#### GOAL
Please list every line of the material below that contains the word "page".

· · · · · · ·

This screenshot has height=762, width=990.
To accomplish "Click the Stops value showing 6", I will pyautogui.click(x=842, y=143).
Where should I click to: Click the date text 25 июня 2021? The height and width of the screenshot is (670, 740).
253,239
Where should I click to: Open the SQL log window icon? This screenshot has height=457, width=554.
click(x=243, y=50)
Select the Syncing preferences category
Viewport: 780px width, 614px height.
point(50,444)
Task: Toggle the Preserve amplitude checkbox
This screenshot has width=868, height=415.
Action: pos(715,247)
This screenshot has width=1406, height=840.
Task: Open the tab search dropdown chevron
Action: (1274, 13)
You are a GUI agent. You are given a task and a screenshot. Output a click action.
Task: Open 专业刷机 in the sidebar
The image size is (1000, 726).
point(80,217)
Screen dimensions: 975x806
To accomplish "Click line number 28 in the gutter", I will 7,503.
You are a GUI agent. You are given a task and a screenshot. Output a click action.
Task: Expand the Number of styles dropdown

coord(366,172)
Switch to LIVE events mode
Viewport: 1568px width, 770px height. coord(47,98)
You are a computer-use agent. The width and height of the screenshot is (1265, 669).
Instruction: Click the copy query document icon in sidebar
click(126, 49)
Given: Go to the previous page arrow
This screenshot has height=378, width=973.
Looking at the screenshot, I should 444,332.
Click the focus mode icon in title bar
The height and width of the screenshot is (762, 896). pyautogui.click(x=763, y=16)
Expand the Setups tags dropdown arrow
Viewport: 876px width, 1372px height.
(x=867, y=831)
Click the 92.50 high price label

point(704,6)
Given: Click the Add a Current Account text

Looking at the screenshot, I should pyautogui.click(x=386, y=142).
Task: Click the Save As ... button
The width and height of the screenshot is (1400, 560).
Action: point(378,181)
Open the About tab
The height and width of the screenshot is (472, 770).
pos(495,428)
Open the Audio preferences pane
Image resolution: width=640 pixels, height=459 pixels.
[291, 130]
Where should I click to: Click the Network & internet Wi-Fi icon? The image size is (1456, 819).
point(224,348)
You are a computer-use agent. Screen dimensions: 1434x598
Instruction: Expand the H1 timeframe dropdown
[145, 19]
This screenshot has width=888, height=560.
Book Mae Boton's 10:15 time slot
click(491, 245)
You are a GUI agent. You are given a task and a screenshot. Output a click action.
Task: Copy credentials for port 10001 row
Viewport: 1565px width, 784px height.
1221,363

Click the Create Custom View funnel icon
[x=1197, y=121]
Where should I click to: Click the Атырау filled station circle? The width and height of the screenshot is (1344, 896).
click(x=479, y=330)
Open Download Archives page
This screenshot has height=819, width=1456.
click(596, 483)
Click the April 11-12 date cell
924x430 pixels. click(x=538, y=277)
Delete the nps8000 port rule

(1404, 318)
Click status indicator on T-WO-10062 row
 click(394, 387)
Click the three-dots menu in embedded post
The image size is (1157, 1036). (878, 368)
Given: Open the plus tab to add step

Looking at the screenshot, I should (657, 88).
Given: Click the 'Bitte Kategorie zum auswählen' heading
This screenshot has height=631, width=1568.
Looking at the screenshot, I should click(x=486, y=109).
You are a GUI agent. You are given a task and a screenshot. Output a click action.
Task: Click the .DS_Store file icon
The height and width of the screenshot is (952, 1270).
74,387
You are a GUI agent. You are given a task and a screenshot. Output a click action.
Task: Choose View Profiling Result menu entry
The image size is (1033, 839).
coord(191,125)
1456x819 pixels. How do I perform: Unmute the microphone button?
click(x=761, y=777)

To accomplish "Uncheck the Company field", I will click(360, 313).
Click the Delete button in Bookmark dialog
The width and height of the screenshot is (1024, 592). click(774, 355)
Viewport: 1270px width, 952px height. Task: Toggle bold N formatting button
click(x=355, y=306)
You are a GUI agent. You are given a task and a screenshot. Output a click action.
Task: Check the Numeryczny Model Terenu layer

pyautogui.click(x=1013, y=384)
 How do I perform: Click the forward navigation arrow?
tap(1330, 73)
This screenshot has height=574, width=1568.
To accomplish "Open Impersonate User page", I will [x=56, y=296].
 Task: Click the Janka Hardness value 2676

· · · · · · ·

#### EXERCISE RESULT
Given: Go to the previous page arrow
Open Download Archives page
To accomplish "Open Impersonate User page", I will [x=56, y=296].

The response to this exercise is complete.